Artificial Neural Networks (ANNs) are computational parallels of biological neurons. The "perceptron" was the first attempt at this particular type of machine learning. It attempts to classify input signals and output a result. It does this by being given a lot of examples and attempting to classify them, and having a supervisor tell it if the classification was right or wrong. Based on this information the perceptron updates its weights until it classifies all inputs correctly.

For a while it was thought that perceptrons might make good general pattern recognition units. However, it was discovered that a single perceptron can not learn some basic tasks like 'xor' because they are not linearly separable. This model illustrates this case.

HOW IT WORKS

The nodes on the left are the input nodes. They can have a value of 1 or -1. These are how one presents input to the perceptron. The node in the middle is the bias node. Its value is constantly set to '1' and allows the perceptron to use a constant in its calculation. The one output node is on the right. The nodes are connected by links. Each link has a weight.

To determine its value, an output node computes the weighted sum of its input nodes. The value of each input node is multiplied by the weight of the link connecting it to the output node to give a weighted value. The weighted values are then all added up. If the result is above a threshold value, then the value is 1, otherwise it is -1. The threshold value for the output node in this model is 0.

While the network is training, inputs are presented to the perceptron. The output node value is compared to an expected value, and the weights of the links are updated in order to try and correctly classify the inputs.

HOW TO USE IT

SETUP will initialize the model and reset any weights to a small random number.

Press TRAIN ONCE to run one epoch of training. The number of examples presented to the network during this epoch is controlled by EXAMPLES-PER-EPOCH slider.

Press TRAIN to continually train the network.

Moving the LEARNING-RATE slider changes the maximum amount of movement that any one example can have on a particular weight.

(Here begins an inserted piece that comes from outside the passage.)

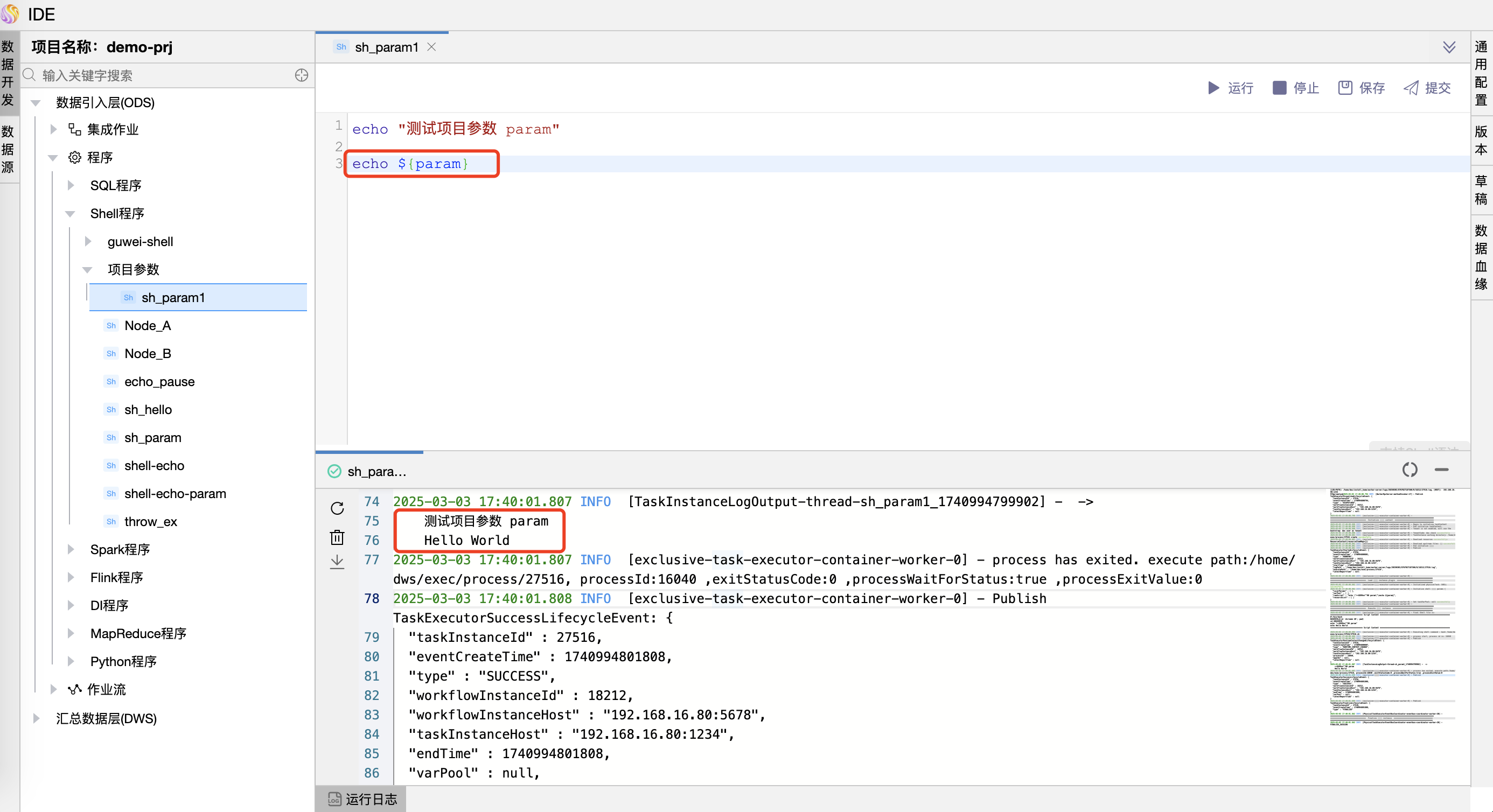Image resolution: width=1493 pixels, height=812 pixels.
Task: Open the shell-echo-param script
Action: pos(175,494)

Pressing TEST will input the values of INPUT-1 and INPUT-2 to the perceptron and compute the output.

In the view, the larger the size of the link the greater the weight it has. If the link is red then its a positive weight. If the link is blue then its a negative weight.

If SHOW-WEIGHTS? is on then the links will be labelled with their weights.

The TARGET-FUNCTION chooser allows you to decide which function the perceptron is trying to learn.

THINGS TO NOTICE

The perceptron will quickly learn the 'or' function. However it will never learn the 'xor' function. Not only that but when trying to learn the 'xor' function it will never settle down to a particular set of weights as a result it is completely useless as a pattern classifier for non-linearly separable functions. This problem with perceptrons can be solved by combining several of them together as is done in multi-layer networks. For an example of that please examine the ANN Neural Network model.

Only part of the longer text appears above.